28 Des empreintes dans l’air

Émerveillée, Nynaeve contemplait le magnifique pont blanc qui brillait au soleil un peu plus bas sur la rivière.

Une autre légende…, songea-t-elle en regardant l’Aes Sedai et le Champion qui chevauchaient juste devant elle. Une autre légende, et ils ne lui accordent aucune attention…

La Sage-Dame décida de leur cacher sa fascination.

S’ils me voient écarquiller les yeux comme une paysanne, ils se moqueront de moi…

Dans un silence total, les trois cavaliers continuèrent à avancer vers Pont-Blanc la légendaire.

Depuis le matin, après Shadar Logoth, où Nynaeve avait retrouvé Moiraine et Lan, les deux femmes n’avaient pas eu de véritable conversation. Quelques bavardages, bien entendu, mais rien qui eût vraiment de la substance. Par exemple, Moiraine n’était pas revenue sur le sujet de Tar Valon, où la Sage-Dame devait absolument aller, selon elle.

S’il le fallait, Nynaeve irait suivre la formation, mais pas pour la raison qu’imaginait l’Aes Sedai. Si cette femme avait attiré le malheur sur Egwene et les trois jeunes hommes de Champ d’Emond…

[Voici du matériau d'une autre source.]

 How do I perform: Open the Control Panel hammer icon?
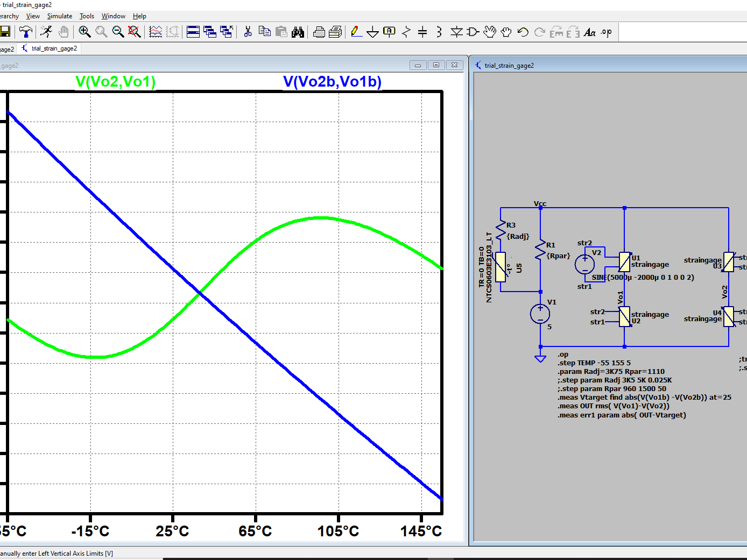26,32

De temps en temps, et à son corps défendant, Nynaeve se surprenait à rêver à ce qu’une Sage-Dame pourrait accomplir si elle bénéficiait du Pouvoir de l’Unique. Dès qu’elle se laissait aller à ces fantaisies, une colère noire l’en arrachait presque aussitôt. Le Pouvoir était souillé et elle ne voulait rien avoir affaire avec cette horreur. Sauf si elle y était contrainte.

Depuis le début du voyage, Moiraine n’avait qu’une idée en tête : convaincre sa compagne de la suivre jusqu’à Tar Valon. À part ça, elle ne lâchait aucune information. Rien de bien dramatique, aux yeux de Nynaeve, sauf sur un sujet précis.

— Comment comptes-tu les retrouver ? demanda-t-elle à brûle-pourpoint.

— Comme je te l’ai déjà dit, répondit Moiraine sans daigner se retourner, quand je serai près des deux garçons qui ont perdu leur pièce, je les sentirai…

Nynaeve ne posait pas la question pour la première fois, mais sa tactique de harcèlement ne donnait aucun résultat. Comme si elle avait jeté des cailloux dans une eau qui refusait d’onduler, l’Aes Sedai n’exprimait même pas l’ombre du début d’un agacement. Bien entendu, son impassibilité poussait la Sage-Dame au bord de la crise de nerfs. Là, par exemple, Moiraine parlait comme si elle ne sentait pas sur sa nuque le regard furibond de Nynaeve…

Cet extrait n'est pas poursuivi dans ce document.